● **Brief**
Write out everything in the speech on delivering justice from "I propose to" down to "the immediate future.", with no change to the wording.

● **Text for analysis**
It is a great pleasure to be able to join you on the first day of the annual Bar and Young Bar Virtual Conference. I have been asked to speak to you on the topic of delivering justice in 2021.
Last Tuesday I was asked a question about generalised attacks on sectors of the legal profession at the start of my session before the Justice Select Committee. I explained that a vibrant independent legal profession is vital to the rule of law and that lawyers should not be attacked for doing their jobs. This is an important issue but it is outside the scope of my topic today. I nonetheless echo what I said last week because it is important and would encourage those with a few spare minutes to look at the detail of my comments – very easy to do on the Parliament website.
I propose to say a few words about three related issues. First, the response of the justice system to the COVID emergency. Secondly, the capacity of the courts to deal with the volumes of work we expect in all jurisdictions in the coming year whilst at the same time coping with increased backlogs. Thirdly, the need for proper funding in the immediate future.
The last eight months have been extraordinary for the administration of justice. In many parts of the world the operation of the courts came to a standstill. I was determined that nothing of that sort should happen in England and Wales. Even before lockdown I had encouraged judges to use technology as much as possible to support hearings, where it was in the interests of justice to do so. There was long experience of using telephones for procedural and interlocutory hearings in all jurisdictions and the use of video technology had been rolling out slowly across the system. In the early days after lockdown there was a shift to the increased use of telephone, particularly in Civil and Family. That said, in March this year few judges were equipped with telephones capable of being used for conference calls. That deficiency was made good quickly. Courts in all jurisdictions also moved to the use of commercially available online video platforms. In some courts we already had better systems, but not in many.

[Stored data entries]

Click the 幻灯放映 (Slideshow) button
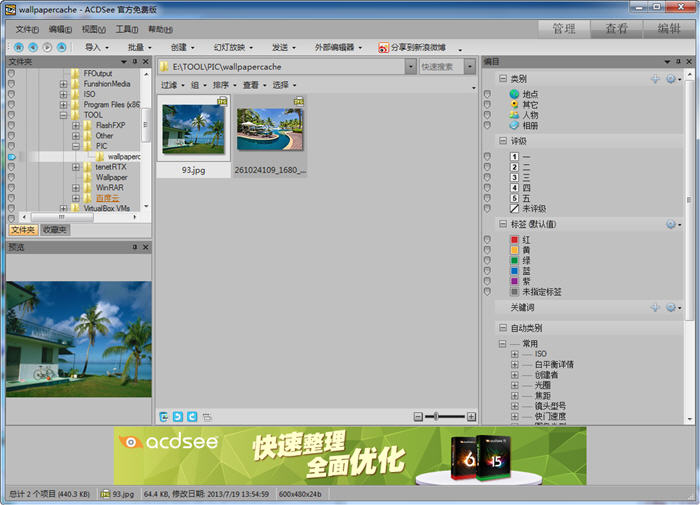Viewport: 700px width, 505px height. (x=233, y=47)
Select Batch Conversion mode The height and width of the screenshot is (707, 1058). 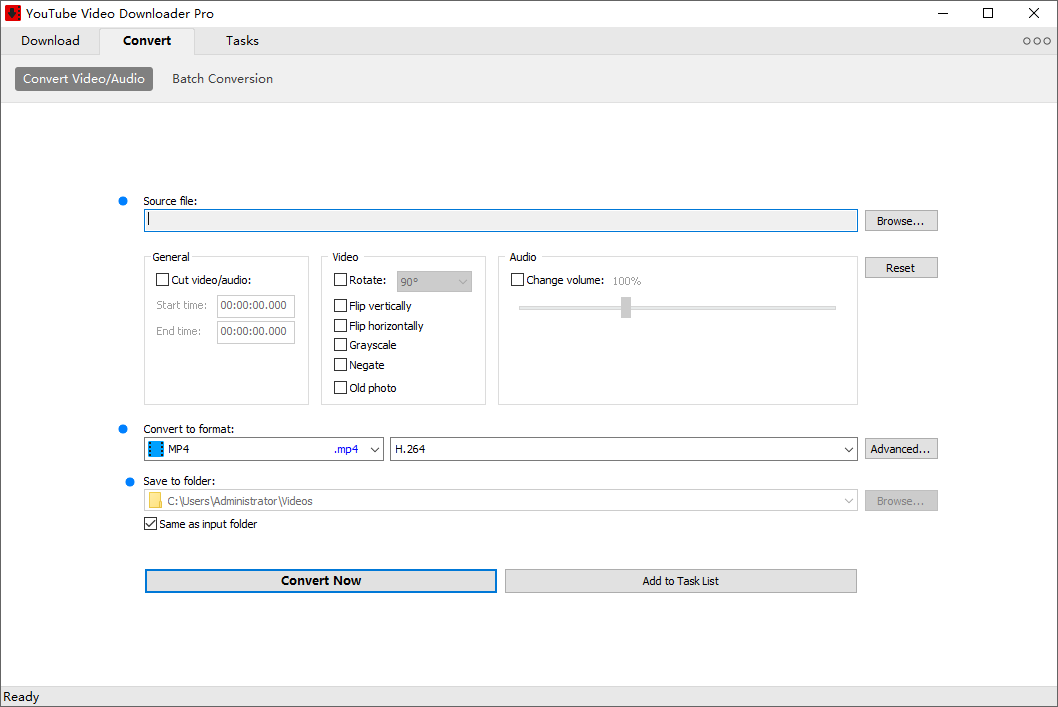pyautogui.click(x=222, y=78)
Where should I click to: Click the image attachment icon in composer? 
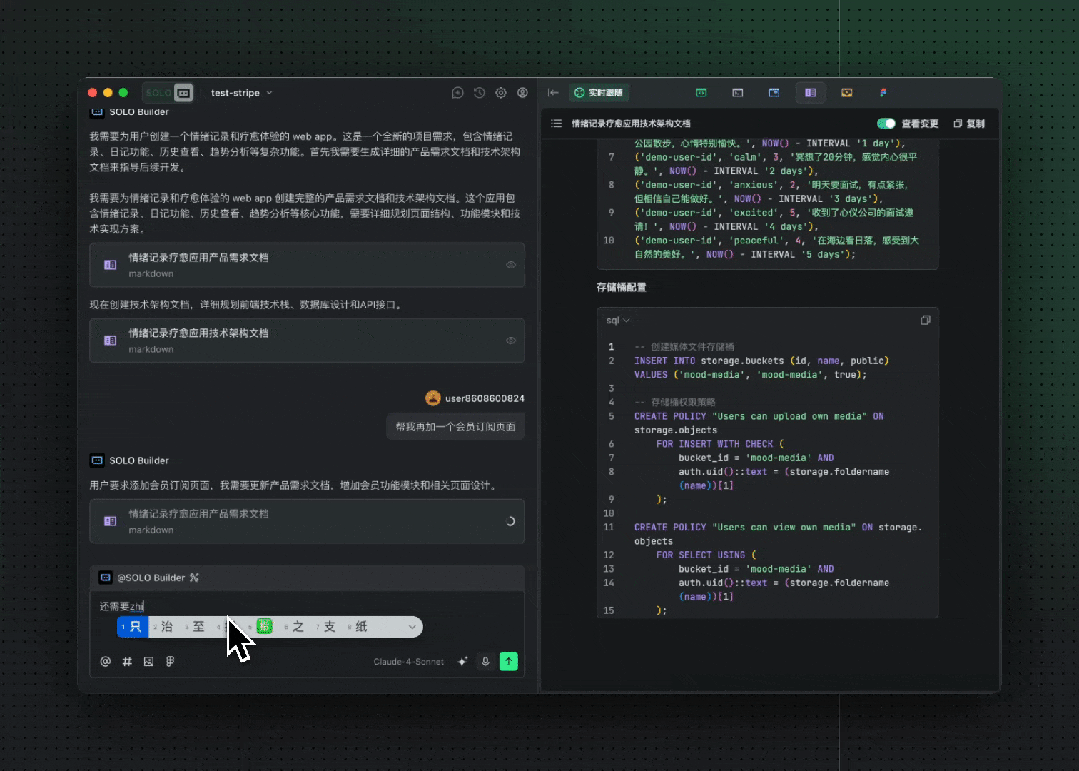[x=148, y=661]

● **Solved exercise**
I propose to say a few words about three related issues. First, the response of the justice system to the COVID emergency. Secondly, the capacity of the courts to deal with the volumes of work we expect in all jurisdictions in the coming year whilst at the same time coping with increased backlogs. Thirdly, the need for proper funding in the immediate future.